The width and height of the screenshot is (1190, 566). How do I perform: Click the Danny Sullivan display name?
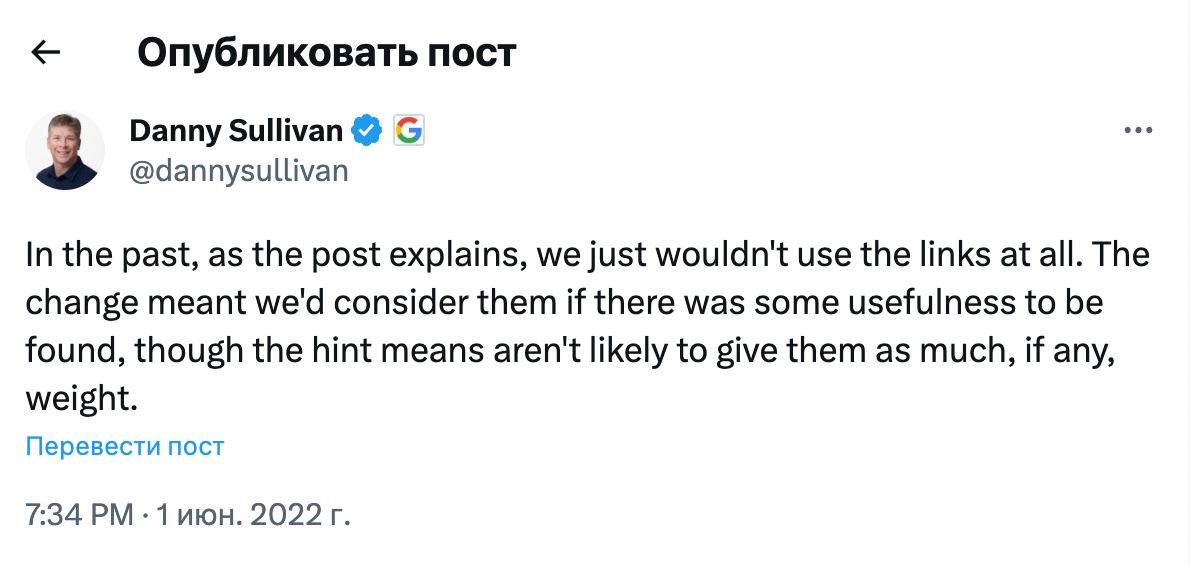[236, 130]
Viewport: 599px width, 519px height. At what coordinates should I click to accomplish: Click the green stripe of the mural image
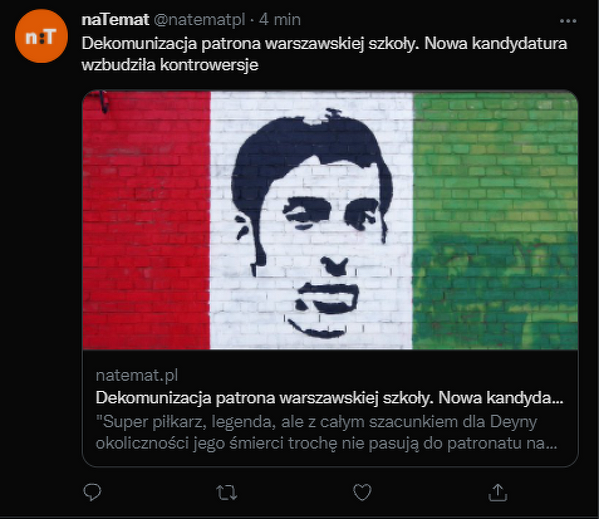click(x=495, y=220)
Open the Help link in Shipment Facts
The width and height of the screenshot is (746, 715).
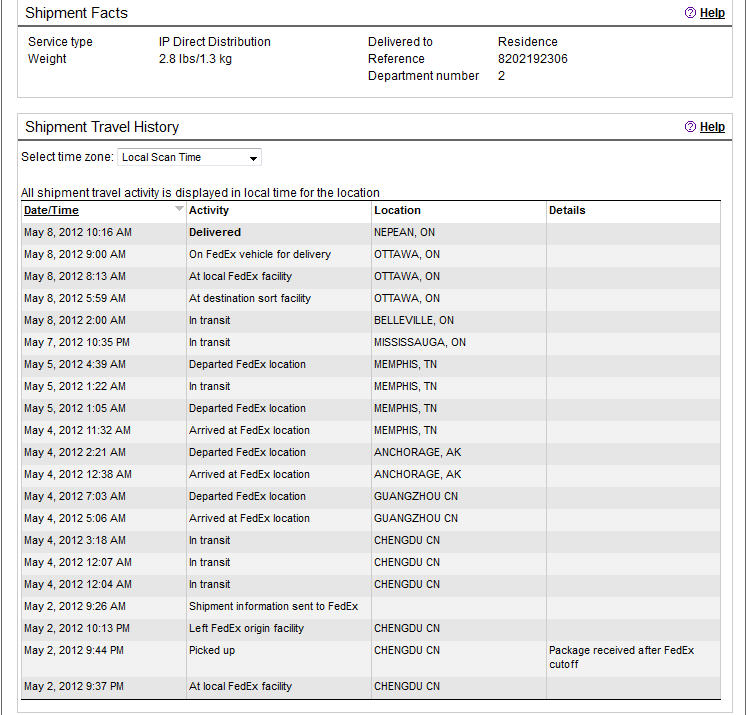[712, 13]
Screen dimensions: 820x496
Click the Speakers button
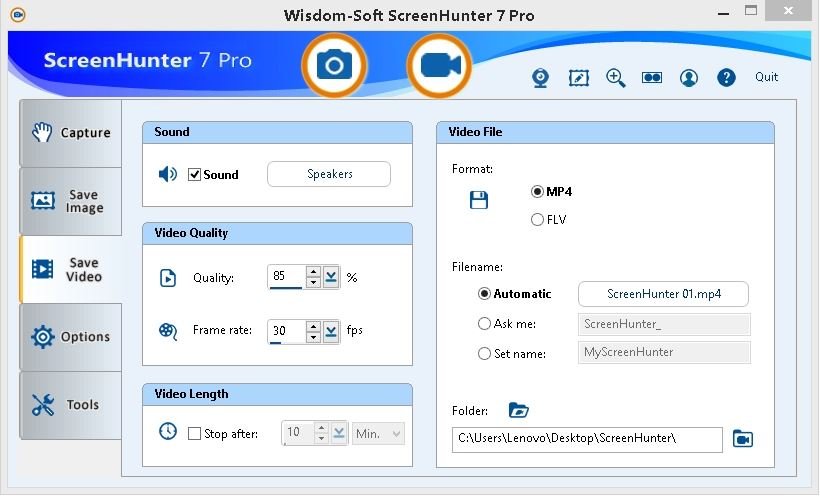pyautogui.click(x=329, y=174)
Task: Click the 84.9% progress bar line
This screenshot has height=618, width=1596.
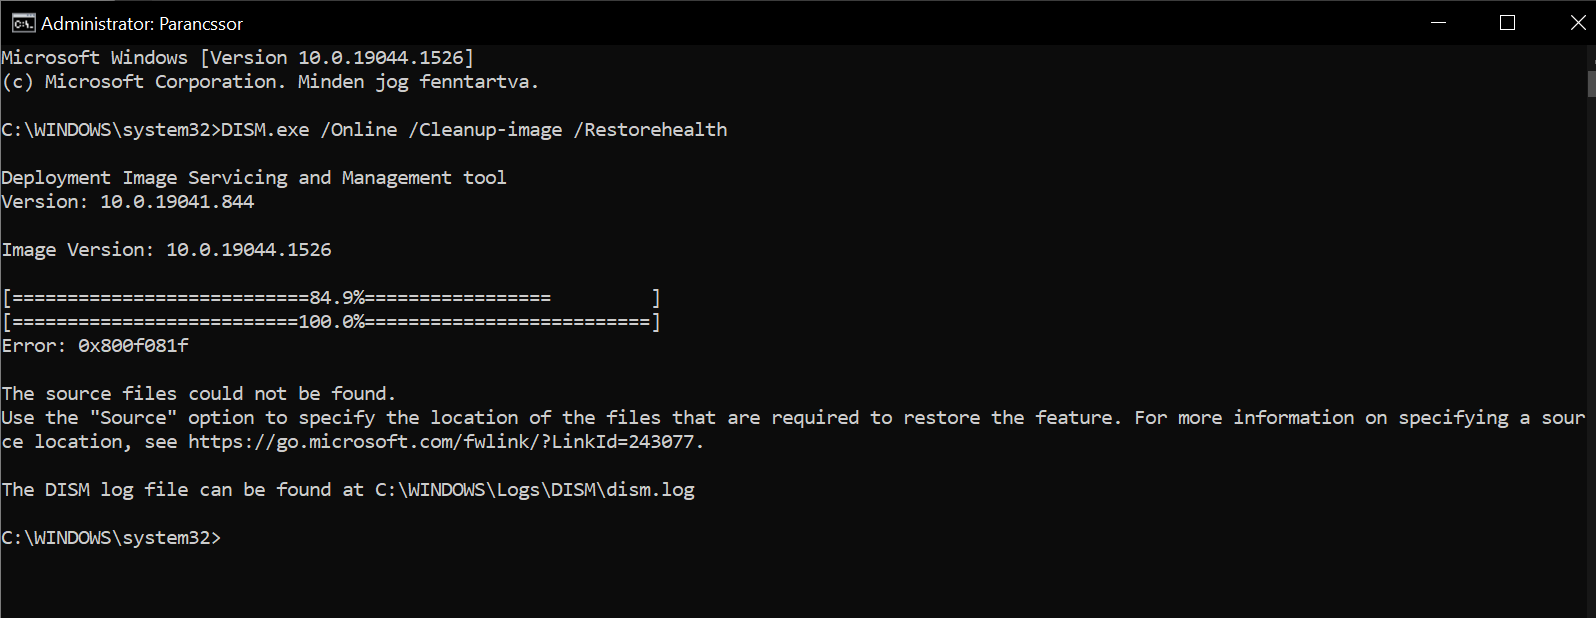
================================
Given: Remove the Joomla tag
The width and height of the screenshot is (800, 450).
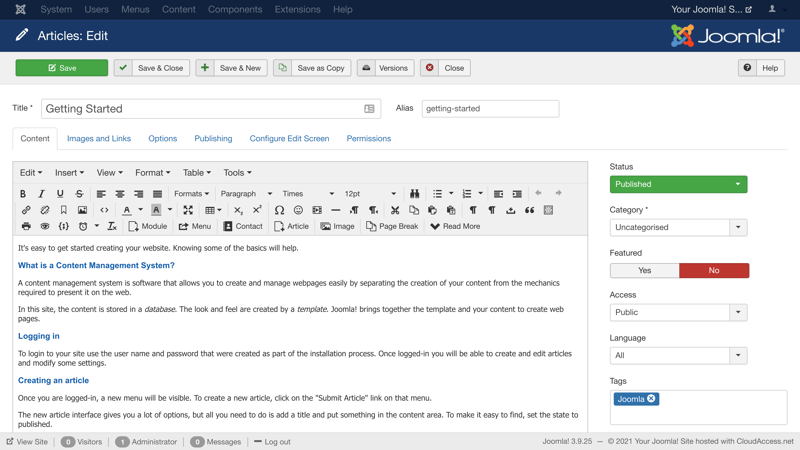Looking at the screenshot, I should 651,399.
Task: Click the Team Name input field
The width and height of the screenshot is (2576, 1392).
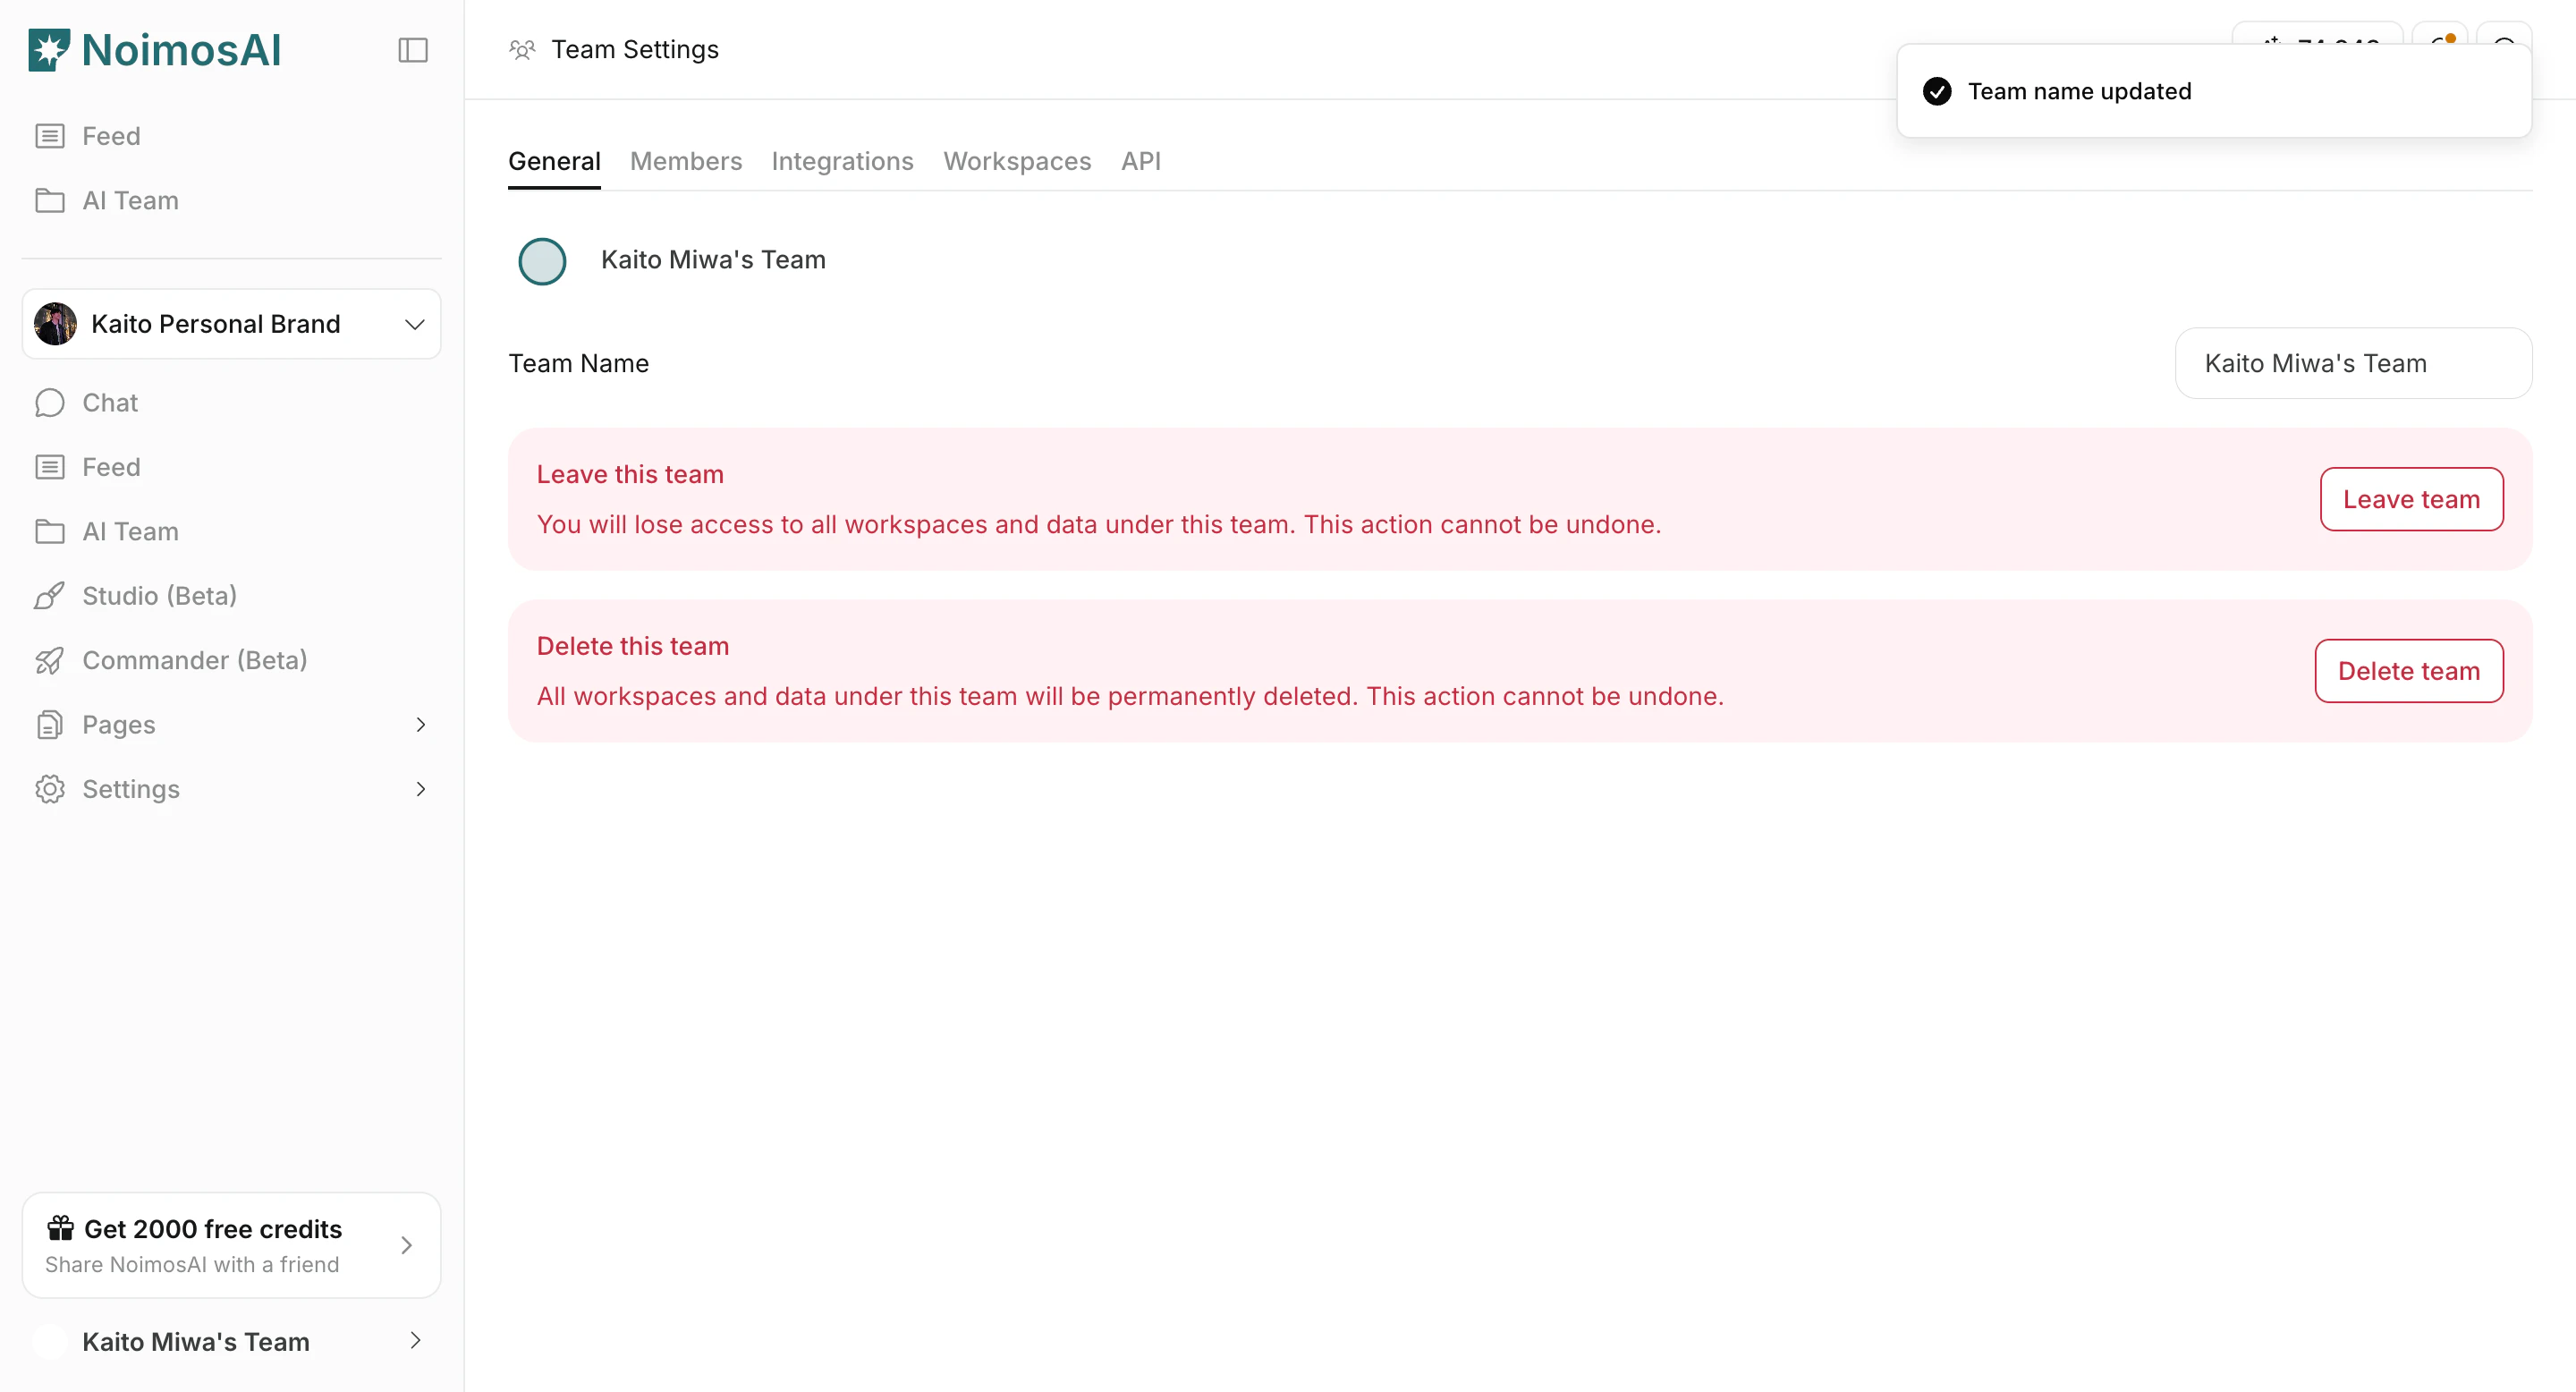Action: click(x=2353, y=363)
================================
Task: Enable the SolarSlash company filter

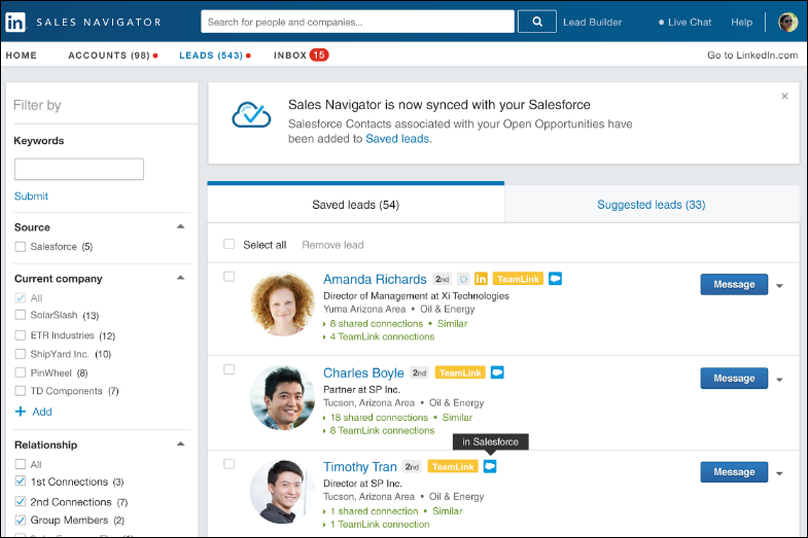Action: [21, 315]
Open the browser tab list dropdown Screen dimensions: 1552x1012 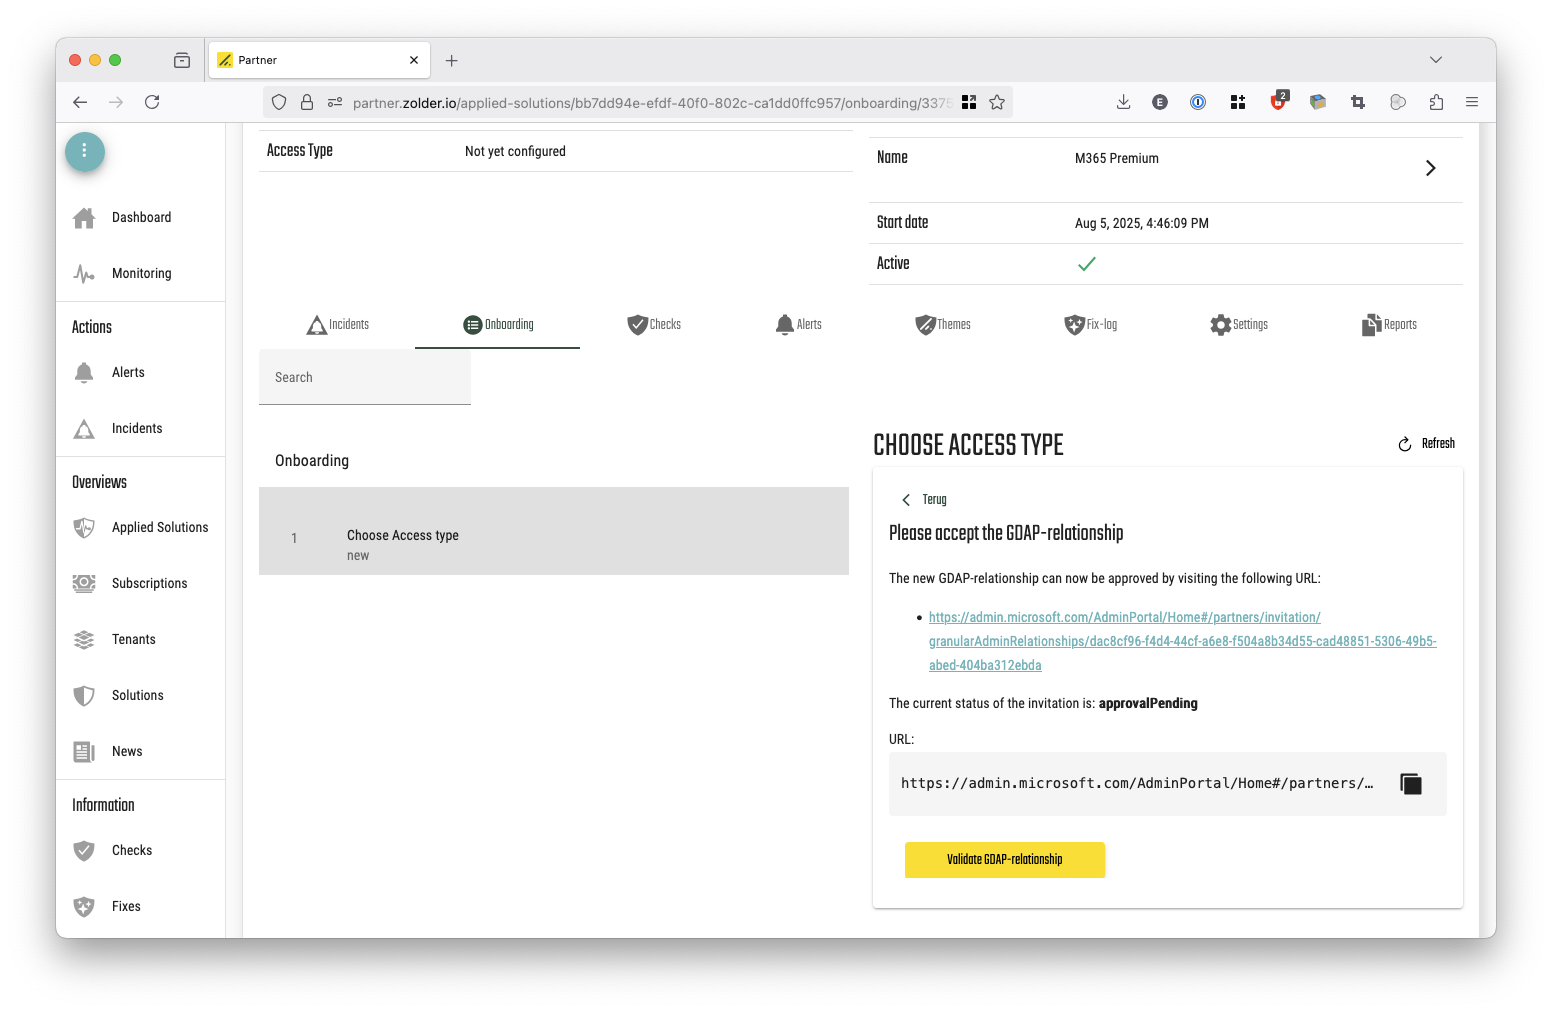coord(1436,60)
================================
**Task brief**
Give everything from the line that contains "Given: Remove the Joomla tag" down to the line that contains "Action: click(x=2353, y=363)" as a two-column CSV with the headers instruction and response. Each row should hold the text in one quoted field and its answer in the other, with line breaks turned into spaces and the pictures left out.

**Result for this task**
instruction,response
"Given: Remove the Joomla tag The width and height of the screenshot is (800, 450).","Looking at the screenshot, I should 651,399."
"Task: Click the Team Name input field The width and height of the screenshot is (2576, 1392).","Action: click(x=2353, y=363)"